#### [Tugas yang Diberikan]
Tolong ambil setiap baris materi di bawah ini yang memuat kata "screenshot", lalu salin baris-baris itu.

(Catatan dari sumber data)
- - - - - - -

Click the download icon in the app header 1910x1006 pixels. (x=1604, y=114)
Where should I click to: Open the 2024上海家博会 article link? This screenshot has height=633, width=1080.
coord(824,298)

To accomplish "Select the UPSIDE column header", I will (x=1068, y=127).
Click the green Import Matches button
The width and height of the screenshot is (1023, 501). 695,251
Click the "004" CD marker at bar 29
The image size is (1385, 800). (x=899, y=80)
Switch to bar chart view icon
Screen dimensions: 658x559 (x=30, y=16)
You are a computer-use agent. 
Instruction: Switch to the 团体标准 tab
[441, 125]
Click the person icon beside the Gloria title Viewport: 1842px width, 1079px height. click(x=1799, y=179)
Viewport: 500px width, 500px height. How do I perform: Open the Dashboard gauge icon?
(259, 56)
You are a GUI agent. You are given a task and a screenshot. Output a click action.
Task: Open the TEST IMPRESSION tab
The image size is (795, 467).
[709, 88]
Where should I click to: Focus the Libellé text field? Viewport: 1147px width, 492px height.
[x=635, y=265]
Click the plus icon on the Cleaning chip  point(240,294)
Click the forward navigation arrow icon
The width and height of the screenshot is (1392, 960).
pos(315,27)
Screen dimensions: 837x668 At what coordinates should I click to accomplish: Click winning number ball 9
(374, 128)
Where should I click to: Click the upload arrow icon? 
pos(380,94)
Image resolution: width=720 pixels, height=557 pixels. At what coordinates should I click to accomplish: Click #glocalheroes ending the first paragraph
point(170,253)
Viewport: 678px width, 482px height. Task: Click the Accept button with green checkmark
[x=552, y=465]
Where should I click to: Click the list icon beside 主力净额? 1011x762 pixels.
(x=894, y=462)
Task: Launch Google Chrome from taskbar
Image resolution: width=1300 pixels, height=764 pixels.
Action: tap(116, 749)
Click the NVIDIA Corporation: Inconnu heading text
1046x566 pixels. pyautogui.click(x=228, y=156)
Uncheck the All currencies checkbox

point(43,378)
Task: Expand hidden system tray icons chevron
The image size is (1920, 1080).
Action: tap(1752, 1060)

- - - - - - -

#### [Penyelesaian Masalah]
Where should I click to: Open the 2024上海家博会 article link? This screenshot has height=633, width=1080.
The width and height of the screenshot is (1023, 501). 695,251
You are a GUI agent. You are given a task and a screenshot. Output a click action.
The width and height of the screenshot is (1392, 960).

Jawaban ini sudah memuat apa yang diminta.